Dos ligas durante dos semanas
Las consecuencias deportivas de esa elección no son cosméticas, y merecen enumerarse porque nadie va a hacerlo mañana. La primera es que durante trece días no habrá clasificación real. Habrá una tabla en la que ocho equipos aparecerán con un partido menos que el resto, con equipos separados por tres puntos que en realidad no están separados por nada. Es un detalle menor en agosto y deja de serlo cuando el aficionado empieza a leer una tabla que no significa lo que parece.
La segunda afecta a algo mucho más serio. El mercado de fichajes cierra el 1 de septiembre. El Barcelona jugará su partido de la primera jornada el 27 de agosto, cinco días antes del cierre, lo que significa que puede disputar el estreno del campeonato con una plantilla que no será la que tenga en septiembre. El Atlético jugará el suyo el 19, en plena negociación de sus cinco descartes. Osasuna, que todavía busca lateral derecho, central y extremo, tampoco debutará hasta el día 27. Es decir, varios clubes empezarán la temporada con la plantilla a medio hacer, y otros habrán jugado ya tres partidos con la suya cerrada. La competición no arranca igual para todos.
Y la tercera es la que más va a notarse en el campo. Seis equipos, ahora ocho contando a Celta y Osasuna, disputarán su partido de la segunda jornada antes que el de la primera. El Real Madrid debuta el 22 de agosto en Cornellà y no jugará su encuentro inaugural hasta cuatro días después. No es un cambio de orden, es un desorden con forma de orden.
Queda un último detalle, y es el más elocuente de todos.
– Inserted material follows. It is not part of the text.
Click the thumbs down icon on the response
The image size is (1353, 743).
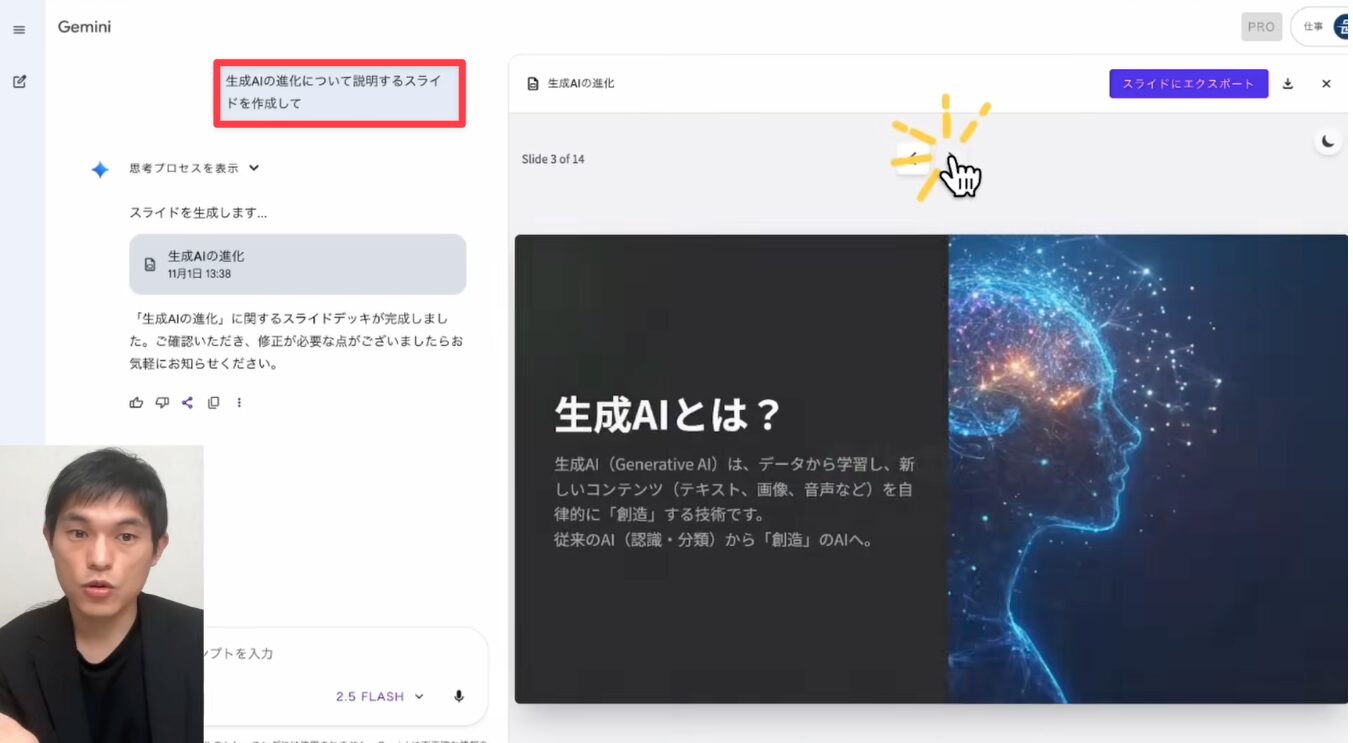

Cuando se planteó jugar el Celta-Osasuna en otro estadio para no aplazarlo, la respuesta fue que no se podía: la nueva tecnología de balón con chip implantada esta temporada obliga a que los partidos se disputen en campos de Primera División. Una innovación pensada para aportar precisión ha terminado restando flexibilidad justo cuando la flexibilidad era lo único que hacía falta. Es una metáfora bastante exacta de todo lo demás.
El Celta, por cierto, podía haber pedido el aplazamiento de su partido hace semanas, como hicieron los otros. No lo hizo, precisamente para evitar acumular encuentros a finales de agosto. Ha acabado aplazando igual, y con una semana menos para prepararlo. Mañana empieza LaLiga en Mendizorroza, con el Alavés y el Getafe, y estará muy bien. Pero la temporada no empieza mañana. Empieza el 27 de agosto, que es cuando por fin habrán jugado todos una vez. Trece días después, y con el mercado a punto de cerrarse.